Bien sûr qu'il faut que les détails soient publiés. C'est l'essence d'une justice publique. Malgré l'horreur de ces détails. Qu'importe: dans le procès de Guy Turcotte, ce médecin qui a tué ses deux enfants, je me sens de trop. J'ai envie de quitter la pièce.

Trop personnel.

Trop sordide.

Évidemment, il n'y a pas de pièce à quitter. Alors je change de poste quand je suis en auto et que la radio en parle. Je ne lis les papiers qu'en diagonale.

Remarquez, il y a deux ans, j'ai eu droit à une répétition générale privée de ce qui s'étale ces jours-ci sur la place publique. Une collègue et moi avions entrepris de vérifier des détails entourant le meurtre d'Olivier et d'Anne-Sophie. L'idée était de reconstituer les derniers jours avant le crime.

L'entraîneur privé devenu amant d'Isabelle Gaston ; les courriels compromettants ; l'appel troublant de Turcotte à ses parents le vendredi fatidique ; la relation tumultueuse des conjoints ; les enfants qui avaient des blessures aux bras, signe qu'ils s'étaient défendus et qu'ils avaient su, pendant au moins un instant...

Nous avions entendu ces choses.

Puis, après moult débats et tergiversations, nous avions décidé de ne rien écrire. Il manquait des confirmations. Il y avait moyen d'écrire quelque chose avec ce que nous avions. Nous ne l'avons pas fait. Je me souviens d'avoir été soulagé.

Trop personnel.

Trop sordide.

Trop.Et voilà que tout cela sort au procès. Et je me sens de trop. Vous savez, comme au resto, quand le couple de la table d'à côté se chicane et que vous essayez de manger votre lasagne en faisant semblant de rien ?

Comme ça.

Je lis en diagonale les papiers à propos du procès Turcotte. C'est une histoire d'horreur. J'aime penser qu'au fond de nous, même dans les recoins les plus sombres de notre âme, il y a une sorte de digue qui protège nos enfants contre le tsunami de folie qui peut nous submerger, parfois.

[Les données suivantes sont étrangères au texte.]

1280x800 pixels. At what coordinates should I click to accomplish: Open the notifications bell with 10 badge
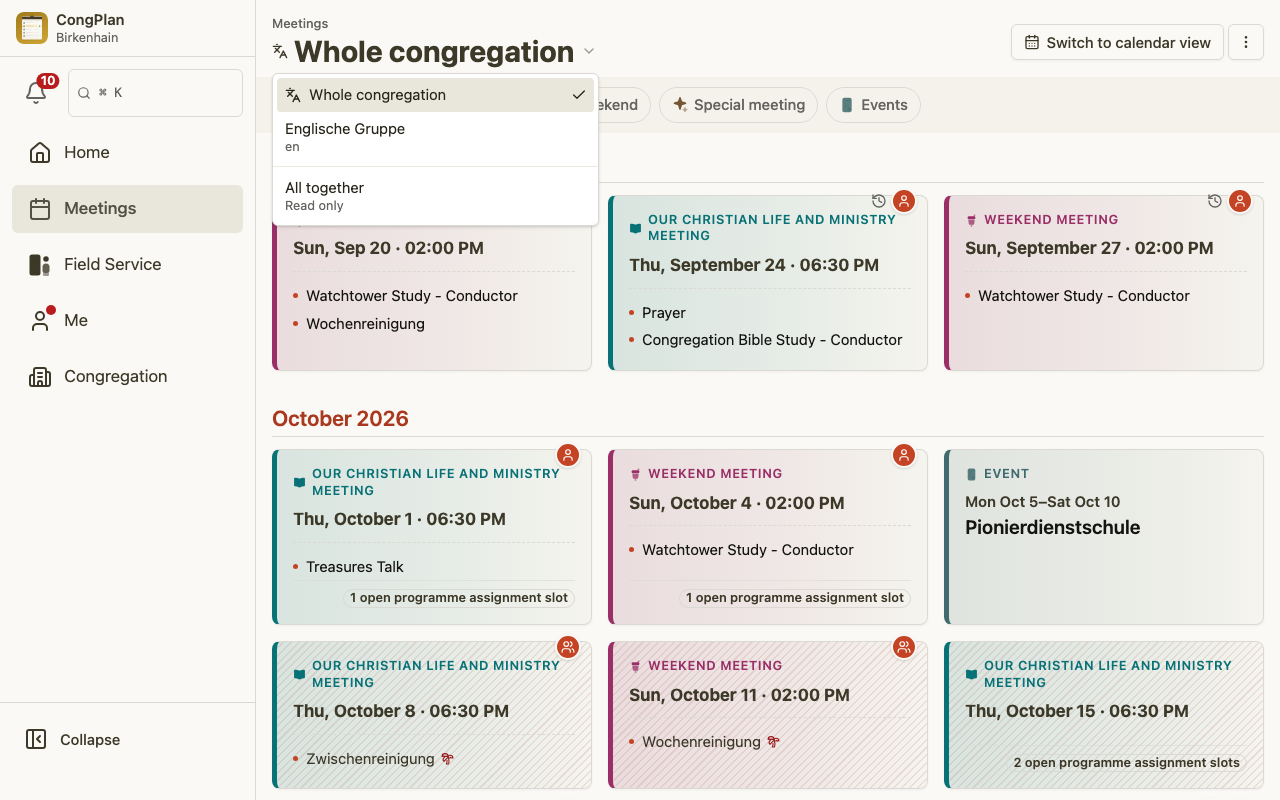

Une digue qui fait que les petits garçons qui dormaient pourtant à poings fermés n'ont jamais à crier «Non, papa! Non, papa!». Mais Turcotte est la preuve que, chez certains, cette digue n'est pas aussi solide qu'elle devrait l'être.

Une histoire d'horreur, donc. Mais -et ça aussi, c'est horrible à dire- une histoire d'amour. Pas le meurtre des enfants, qui n'a rien à voir avec l'amour et tout à voir avec un narcissisme format géant.

On sait tous comment ça marche, tomber en amour. On a l'exemple des autres, on a les chansons, les livres, les films... Mais comment finir l'amour? Ça, on ne sait pas. En librairie, il y a mille livres de psycho-pop qui vous expliquent que les gars viennent de Mars et les filles de Vénus, qui proposent les sept étapes pour trouver l'âme soeur.

Mais aucun best-seller ne donne le mode d'emploi pour clore l'amour. Même si ça fait mal. Même si ça hurle en dedans. Même si l'autre vous a largué comme un gobelet de café Tim Horton's.

Je lis les papiers à propos du procès de Turcotte. À la base, une histoire d'amour banale. Une histoire qui tourne mal: l'amant, les courriels coquins, les baises illicites...

La trahison, encore là banale, d'un couple qui agonise. Une histoire universelle qui se déroule en ce moment, dans un bungalow près de chez vous. Et qui ne se terminera pas dans le sang grâce à cette digue qui nous empêche de vraiment devenir fou. Au pire, il y a une claque sur la gueule. Au mieux, des engueulades. Mais dans la plupart des cas, le hurlement, en dedans, finit par s'estomper.

Je lis les papiers à propos du procès Turcotte. Je me remémore ces conversations d'il y a deux ans dont je vous ai parlé, pour cet article que nous n'avons jamais écrit.

J'aurais un tas de choses à dire à propos de Guy Turcotte. Je me retiens: la justice est desservie si on se met à dire des saletés. Le jury fait son travail. Espérons que son verdict sera juste.

Mais quant à Isabelle Gaston, pas de réserve. Voici une femme dont les enfants ont été tués de sang-froid. Elle a entendu tous les insupportables détails de ce meurtre. Ce procès est la prolongation obligée de son calvaire de mère. On fait des manchettes avec des miettes de sa vie intime, produites en preuve. Au drame d'Isabelle Gaston, le côté public de la justice ajoute une petite couche d'indignité.

Mais elle est là. Elle a décidé de ne pas lâcher. La télé nous montre ses mèches blondes qui virevoltent sur son front quand elle entre dans la salle d'audience, la salle aux mille horreurs.

Dans ce cauchemar interminable décliné en feuilleton, vous êtes, docteure, tout à fait admirable.